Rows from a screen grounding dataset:
-- Start --

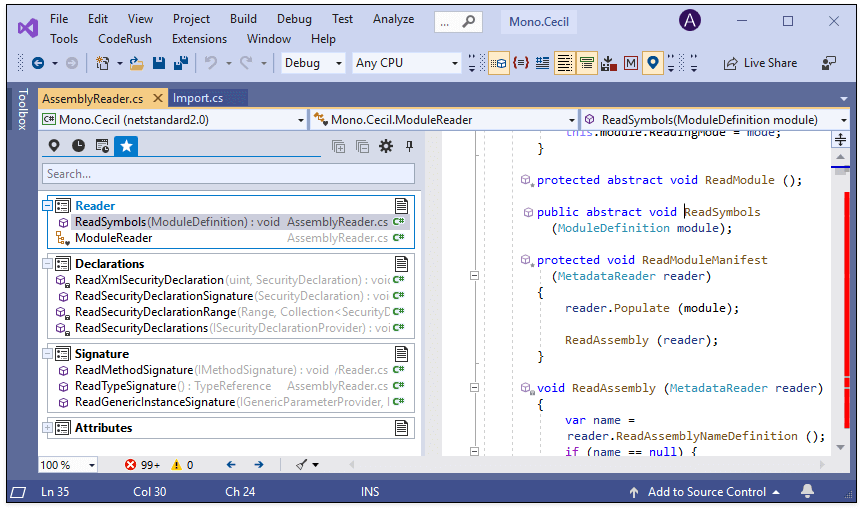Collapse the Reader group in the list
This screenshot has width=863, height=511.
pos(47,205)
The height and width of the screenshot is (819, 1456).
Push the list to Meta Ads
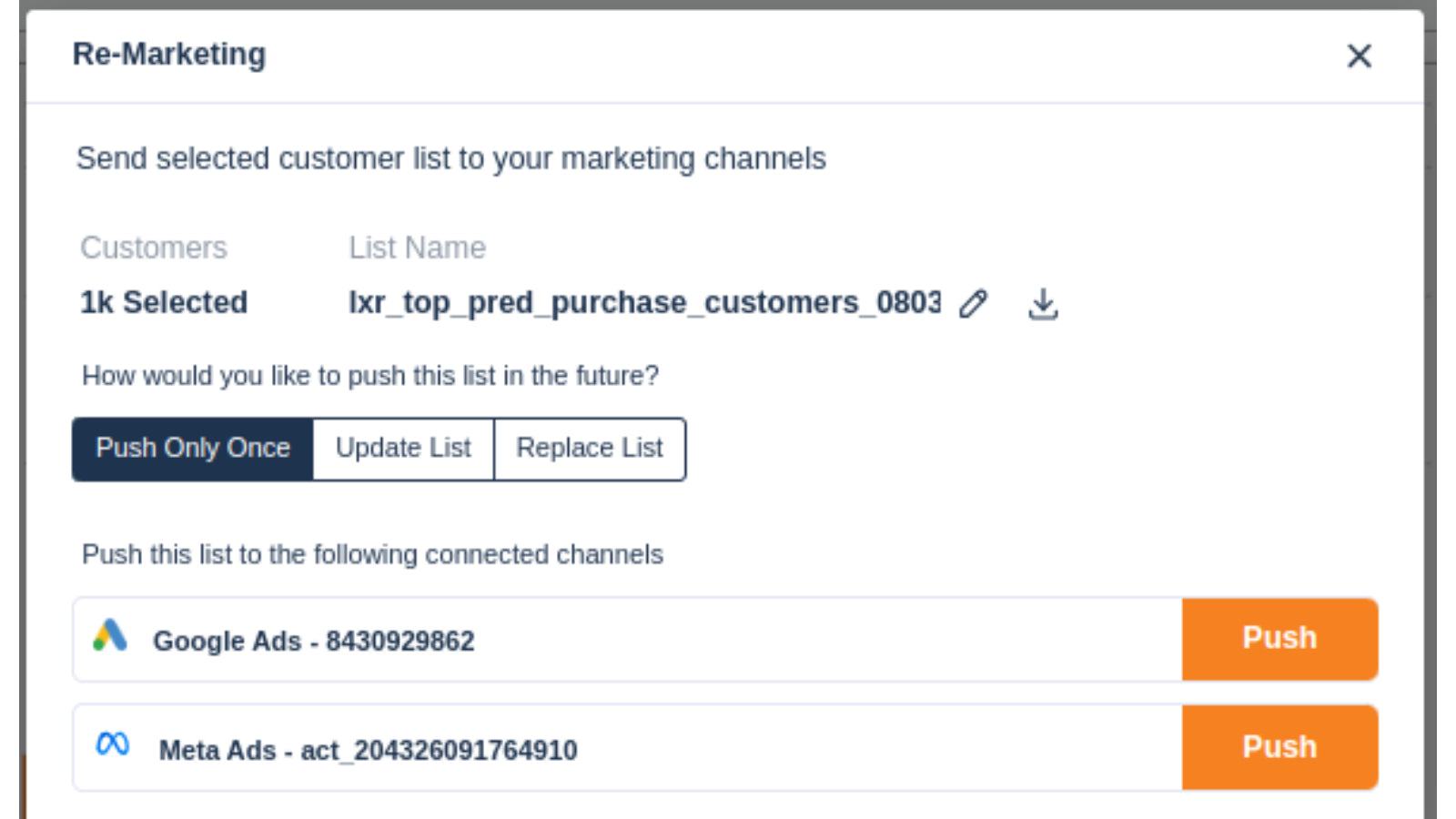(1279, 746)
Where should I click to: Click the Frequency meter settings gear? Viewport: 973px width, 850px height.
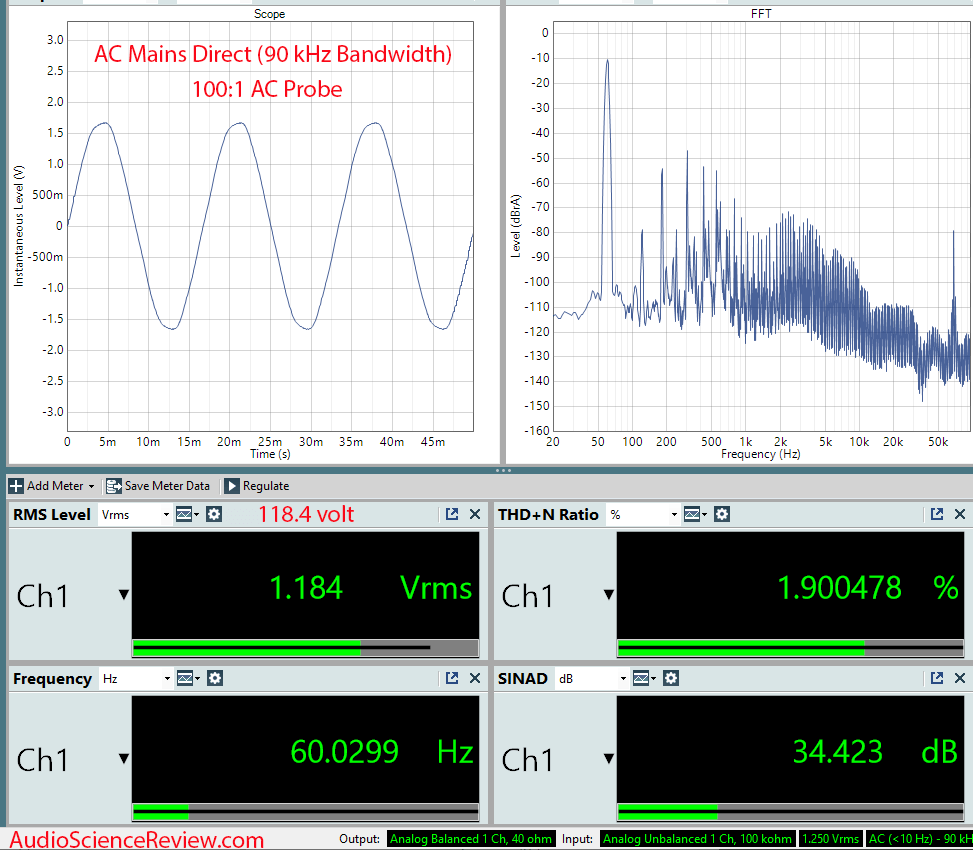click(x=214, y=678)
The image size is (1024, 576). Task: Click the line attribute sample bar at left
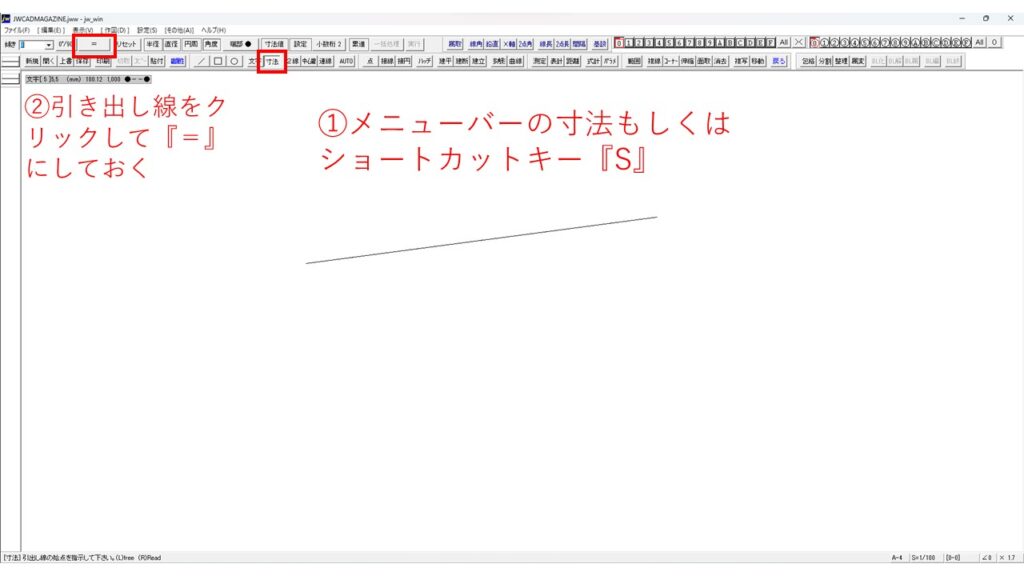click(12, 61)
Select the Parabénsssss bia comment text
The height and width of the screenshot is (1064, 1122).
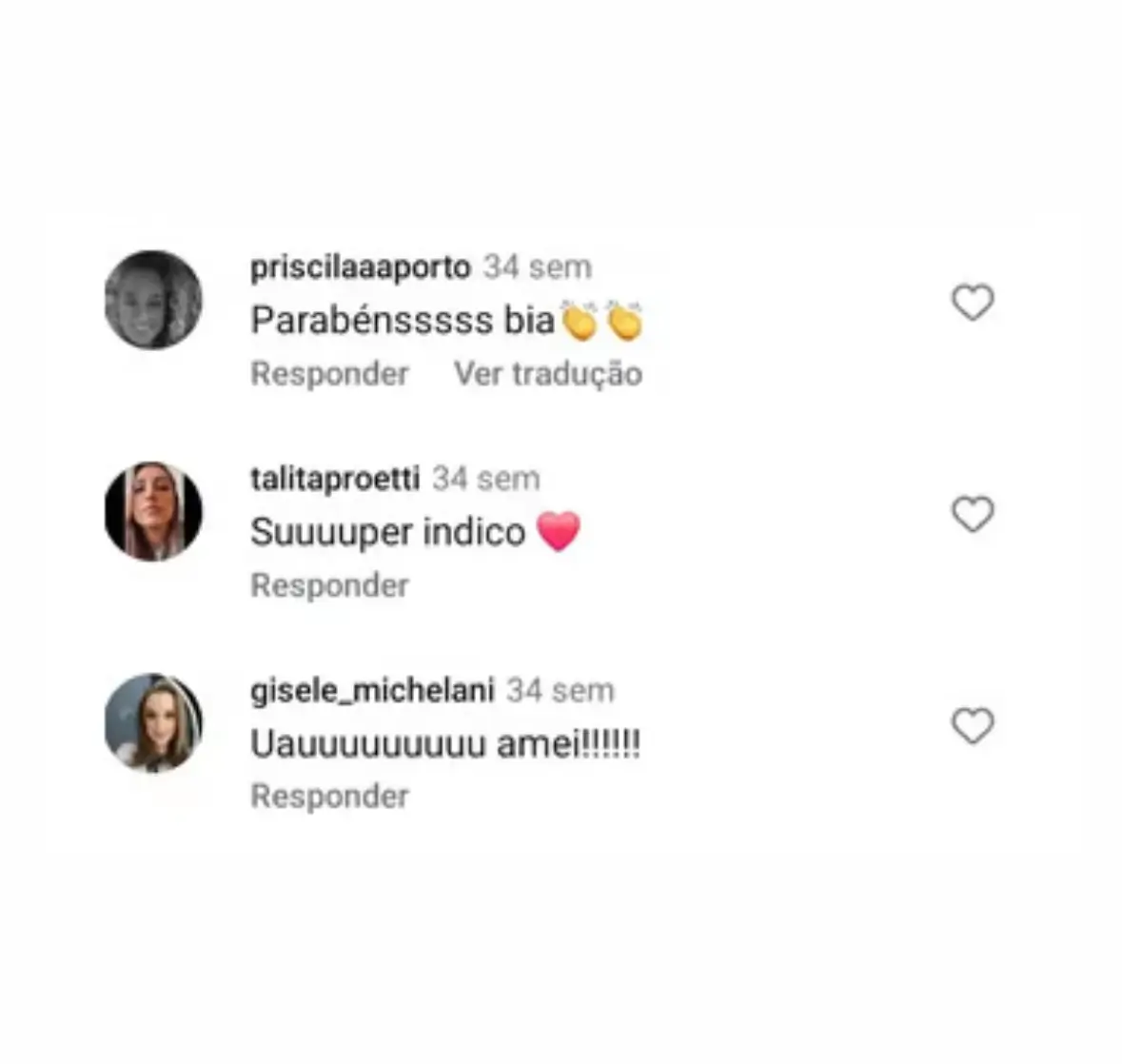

-- End --

## WHAT THE TASK ASKS
Convert every line of the records above into a Markdown table with the columns "No." and "Line," numbering each line in order and skipping blank lines. Leave the pictures out of the answer.

## TASK SOLUTION
| No. | Line |
|---|---|
| 1 | Collapse the Reader group in the list |
| 2 | This screenshot has width=863, height=511. |
| 3 | pos(47,205) |
| 4 | The height and width of the screenshot is (819, 1456). |
| 5 | Push the list to Meta Ads |
| 6 | (1279, 746) |
| 7 | Where should I click to: Click the Frequency meter settings gear? Viewport: 973px width, 850px height. |
| 8 | click(x=214, y=678) |
| 9 | The image size is (1024, 576). Task: Click the line attribute sample bar at left |
| 10 | click(12, 61) |
| 11 | Select the Parabénsssss bia comment text |
| 12 | The height and width of the screenshot is (1064, 1122). |